4. Firm: Steve Hermann Design
Project: L’Horizon Resort and Spa
Location: Palm Springs, California
Standout: Built in 1952 by celebrated architect William F. Cody, this desert oasis hotel with 25 rooms recently received a revamp by self-taught interior designer Steve Hermann. In tune with the mid-century modern interior representative of Hollywood's golden era, bathrooms feature marble countertops and walnut cabinetry, brass hardware by Buster + Punch, and an exposed bulb hanging pendant light by Brendan Ravenhill.


5. Firm: Markzeff
Project: New York Town House
Location: New York, New York
Standout: The owners of this brownstone, a financial executive and his wife, found it on one of the West Village’s best-preserved streets. Bringing the house’s total square footage to 4,000, the first bedroom level is given over to the master suite, where the bedroom is dominated by a headboard wall in channel-quilted brown velvet, the bathroom by cement floor tile made using a 19th-century technique with the floral pattern poured into the framework before drying. Two layers of floor-to-ceiling curtains, both shears and blackouts, operate on a track recessed into the ceiling of the bedroom, while blinds disappear into the ceiling above each of the three sash windows in the bathroom.


6. Firm: Michaelis Boyd Associates; Fox Browne Creative
Project: Sandibe Okavango Safari Lodge
Location: Okavango Delta, Botswana
Standout: Curved like a giant armadillo, seamlessly part of its environment, this is Sandibe Okavango Safari Lodge in the Okavango Delta, home to one Africa’s densest and most diverse wildlife populations. The site—highly desirable for its superb position and plethora of mammal, reptile, and bird life—has been reimagined by the architecture firm Michaelis Boyd Associates, working with Nicholas Plewman Architects, and the interiors firm Fox Browne Creative, all collaborating to replace an outdated Sandibe camp owned by &Beyond, an ecologically conscious travel brand with 33 camps in Africa and South Asia.
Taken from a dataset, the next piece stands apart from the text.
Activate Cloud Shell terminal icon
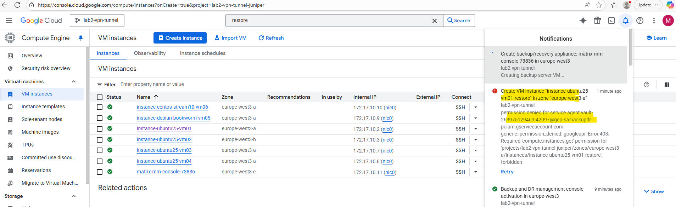This screenshot has height=207, width=676. [611, 21]
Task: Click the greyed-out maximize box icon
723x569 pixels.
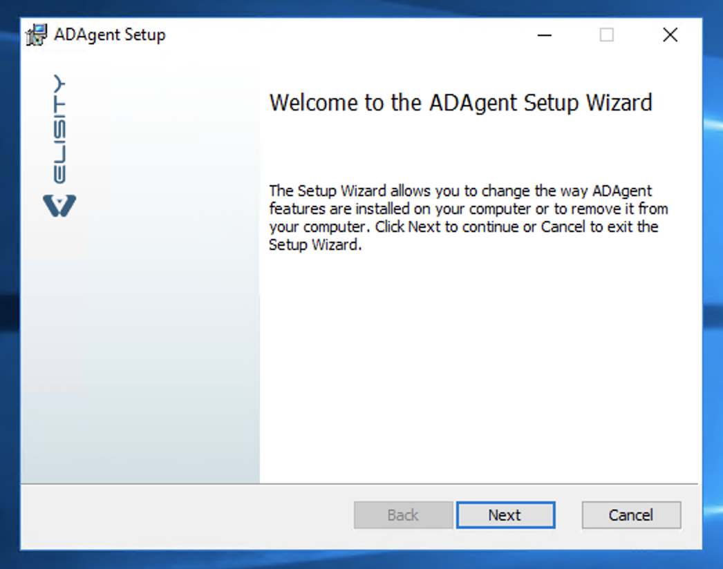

Inside, the sleeping and bathing areas are open-plan, the palette’s neutral tones with bronze accents deliberately calm and understated so as not to compete with the extraordinary architecture. The only two fabric colors are taupe and creamy white. Where possible, elements from the original camp were recycled. For example, Zambian hardwood from  support columns was used for the double sink vanities. Old horn door handles and wooden cowbells serve as accessories.


7. Firm: ODA New York
Project: TriBeCa Penthouse
Location: New York, New York
Standout: “The best thing about the TriBeCa neighborhood is the rooftop additions,” Eran Chen says. His firm, ODA New York, designed just such a pent­house for a five­story Roman­esque revival warehouse from 1892. But he points out that new elements, particularly the steel catwalk hugging the walls of the double­height living area, are in keeping with the 19th­ century architecture. And Chen kept his palette of colors and finishes to a minimum. Paint in an inky black coats the catwalk. Off­-grays repeat in the paint on door and window frames, the stain for oak floor­ boards, and the slabs of marble in the bathrooms.